Syndrom wicia gniazda

Syndrom wicia gniazda

Ciąża obfituje w mnogość przesądów związanych z tym pięknym, ale i trudnym okresem w życiu kobiety. Część z nich można od razu włożyć między bajki i nie zawracać sobie nimi głowy - na przykład: jeśli przyszła mama oparzy się, dziecko będzie miało znamię w tym samym miejscu. Inne jednak zawierają domieszkę prawdy, której warto posłuchać. Jedną ze znanych teorii mówiących o zbliżającym się porodzie, jest tak zwany syndrom wicia gniazda. Co oznacza on w praktyce i czy rzeczywiście pod koniec trzeciego trymestru ciąży budzi się w przyszłej mamie nowy instynkt? A może również ten przesąd należy odłożyć do lamusa?


Kiedy wreszcie przyjdzie czas rozwiązania?
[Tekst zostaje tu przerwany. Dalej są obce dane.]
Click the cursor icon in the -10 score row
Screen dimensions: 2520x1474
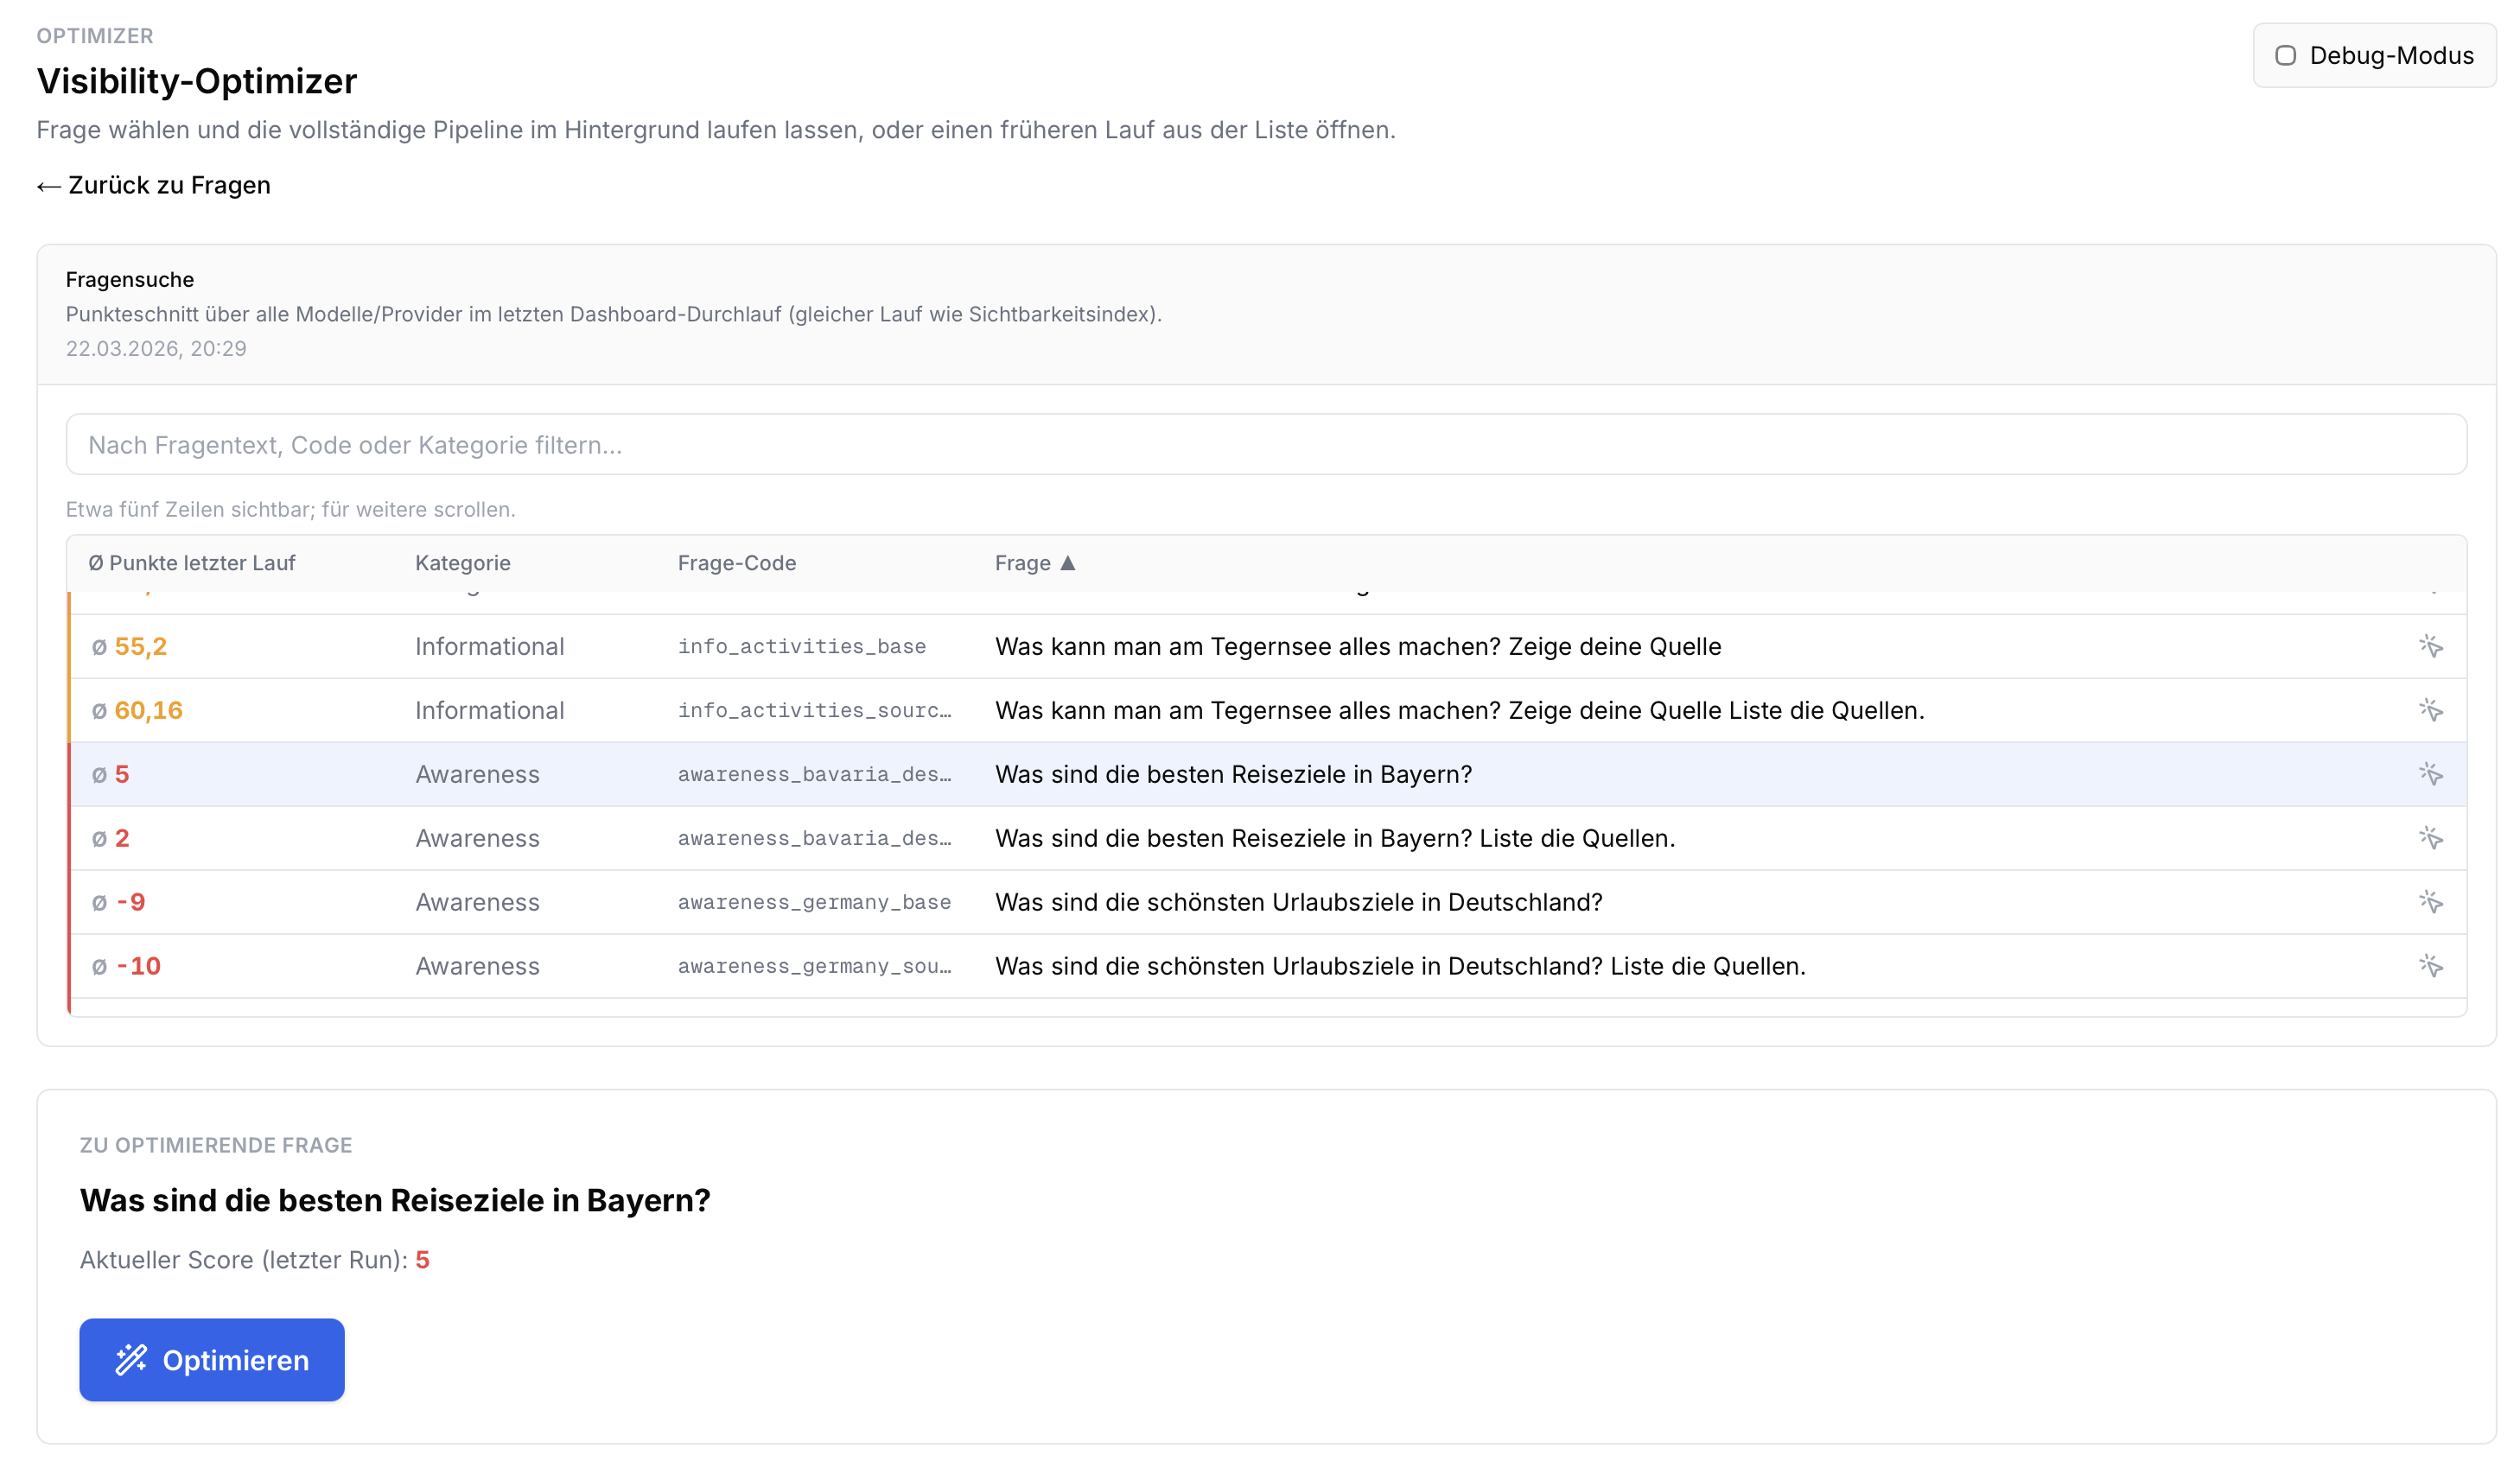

Nie ma kobiety, która w trzecim trymestrze ciąży nie zadawałaby sobie pytania o to, kiedy jej maleństwo postanowi przywitać na świecie swoją rodzinę.  Wyczekując momentu rozwiązania, często kobiety szukają informacji o tym, jak rozpoznać moment zwiastujący szybki poród bądź przynajmniej jego  rychłe nadejście. W korzystniejszej sytuacji są panie mające już dzieci- zwykle potrafią one właściwie odczytać kluczowe sygnały wysyłane przez własny organizm i nie skupiać się niepotrzebnie na tych błahych.  Tymczasem pierwszorazowe mamy muszą posiłkować się wiedzą wyniesioną ze szkół rodzenia, przeczytanych informacji czy wskazówek udzielonych przez bliskie im kobiety. O ile regularne skurcze czy odejście wód płodowych, są bezsprzecznym momentem, kiedy należy udać się do szpitala, tak wiele subtelnych objawów czy nawet zmian nastroju ciężarnej można również przypisać nieuchronnemu zbliżaniu się do punktu kulminacyjnego ciąży.  Jednym z nich jest opisywany często syndrom wicia gniazda.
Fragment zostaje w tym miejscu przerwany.